A punishment has been passed over the remaining Jesidi: Pir Kamek must carry the coffin of his dead granddaughter on his back through the city, and anyone who helps him will be severely punished. Despite the Wali's rage, his young nephew, the young officer Nassyr Bej, had secretly fallen in love with the dead girl, and he can not bear to watch Pir Kamek break down under the weight of the coffin. Meanwhile, the Pasha suspects that the remaining Jesidi have escaped punishment so he has them buried up to their necks in the glowing desert sands. In this way he hopes to "burn out" their idolatry.

Kara ben Nemsi and Hadschi Halef rescue Pir Kamek and free the prisoners. They then ride over the Mosul and warn the enraged Wali of the consequences of his cruel acts. Nevertheless, when the soldiers catch Nassyr Bej, the Wali tears off his epaulettes and orders his execution. But before the execution can take place, a fierce wind arises and blows down a minaret from which a shattered brick injures the Pasha. The Pasha then learns that the Anatolian military judge will be inspecting the Wilajet, and the Pasha must flee for his life. He needs money and decides to attack the remaining Jesidi and burn down their village.
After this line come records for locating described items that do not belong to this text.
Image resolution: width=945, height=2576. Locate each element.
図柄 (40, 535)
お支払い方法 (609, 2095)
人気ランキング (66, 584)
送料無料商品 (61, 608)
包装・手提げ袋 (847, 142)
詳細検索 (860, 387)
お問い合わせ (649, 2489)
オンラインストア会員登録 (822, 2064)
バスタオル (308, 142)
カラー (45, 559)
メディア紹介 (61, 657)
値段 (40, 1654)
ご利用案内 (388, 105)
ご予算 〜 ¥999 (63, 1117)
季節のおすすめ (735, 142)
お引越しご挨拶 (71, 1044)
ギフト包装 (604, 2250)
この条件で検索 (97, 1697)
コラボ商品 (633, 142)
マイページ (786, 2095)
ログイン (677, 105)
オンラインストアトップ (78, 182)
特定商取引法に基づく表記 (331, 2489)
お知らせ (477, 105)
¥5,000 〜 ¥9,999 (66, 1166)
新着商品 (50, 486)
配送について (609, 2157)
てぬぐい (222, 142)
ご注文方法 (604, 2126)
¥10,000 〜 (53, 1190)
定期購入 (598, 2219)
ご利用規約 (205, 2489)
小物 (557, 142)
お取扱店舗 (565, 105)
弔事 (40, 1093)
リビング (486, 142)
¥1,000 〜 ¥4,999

Kara ben Nemsi and Hadschi Halef arrive at the village ahead of the Wali to warn them of his coming. That night, the Jesidi hold their mysterious celebration, and Kara ben Nemsi descends with the Emir into the catacombs where the oldest emblems of God are on the altar. In the meantime, Nassyr Bej falls in the defense of the Jesidi. The Wali, in a blind rage, storms down to the catacombs where Pir Kamek pulls the Wali down with him onto the blazing depths of the altar. The rest of the regiment want to utterly destroy the Jesidi, but Sheik Adi and the Emir make peace.

My sincere thanks to the KARL MAY VERLAG for the use of these rare photos and filmscript.

No copies of Die Teufelsanbeter are known to exist.